I got a little emotional there, sorry


----------



## Mom6547 (Jul 13, 2010)

helpplease said:


> I have posted plenty on my situation but am curious about the house.
> I did not cheat, she did.
> We both failed to communicate in the marriage and that is why we are where we are.
> She wants divorce not me.
> ...


Don't move out. Get a lawyer YESTERDAY. Moving out can be interpreted as abandonment. Did I mention getting a lawyer yesterday?



> a. Move out get my own place
> b. Make her move out
> c. Sell house and split the proceed with each other. (This will be a big chunk of change)


Selling or not selling is part of hte divorce proceedings.


----------



## helpplease (May 20, 2010)

hopemom said:


> Why not stay in the house and raise the kids together. Demonstrate to your wife that you mean to value your marriage vows.


I would love for her to do that, I want to do that, she sees the OM as her ticket to an amazing life, full or everything she would want. I do value the vows. I have explained this to her but she just says that she never meant to fall out of love.

She wants me out, although I did not do the affair.

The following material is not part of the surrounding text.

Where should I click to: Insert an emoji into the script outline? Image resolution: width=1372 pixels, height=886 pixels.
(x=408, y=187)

Yes, hindsight we both failed to communicate until a few days ago but according to her it is too late.

An attorney is probably the likely scenario.

@the guy
That is some of the emotions I have had, I enjoyed reading what you had to say


----------



## the guy (Aug 3, 2010)

The point is the the same, STAY PUT, and continue in making her affair as difficult as possible. 

Do you know who OM is, Spend a little money and do a back round check on OM. Espacially if he, someday will be around your kids.


----------



## Affaircare (Jan 11, 2010)

YEP! Stay in the house. This home is the marital home and the family home. YOU are not leaving the marriage or the family, and the KIDS are not leaving the family either. She's the only one leaving the family, and the cost of having an affair is that SHE has to move out and without the kids. The kids stay in their home, in their beds, in their neighborhood, with their friends. You and the kids STAY! 

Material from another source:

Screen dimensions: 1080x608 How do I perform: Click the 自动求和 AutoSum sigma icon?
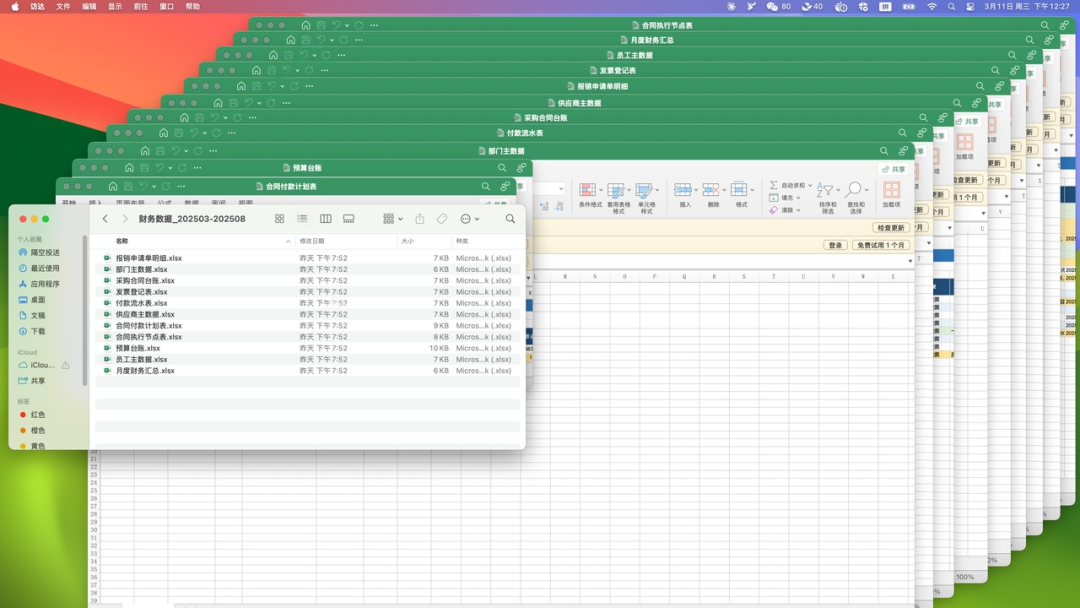(x=773, y=185)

I would suggest telling her, "You can choose to stay in the marriage and honor the vow you made--and stay in the house with your children...or your can choose to pack your things tonight and leave the marital and family home without the kids. So do you choose to write a No Contact Letter now, together? Or shall I start packing your things and call your mother to come get you?" Make it clear that you expect a spouse/life partner who will give you 100% of her affection and loyalty, and if she's not willing to do that then she is out of your bed and out of the marital house. And when she's ready to honor the commitment she already made TO YOU...then she's welcome to come back home, but you don't take crumbs.


If you can't afford the house on your own, rent out one room.


----------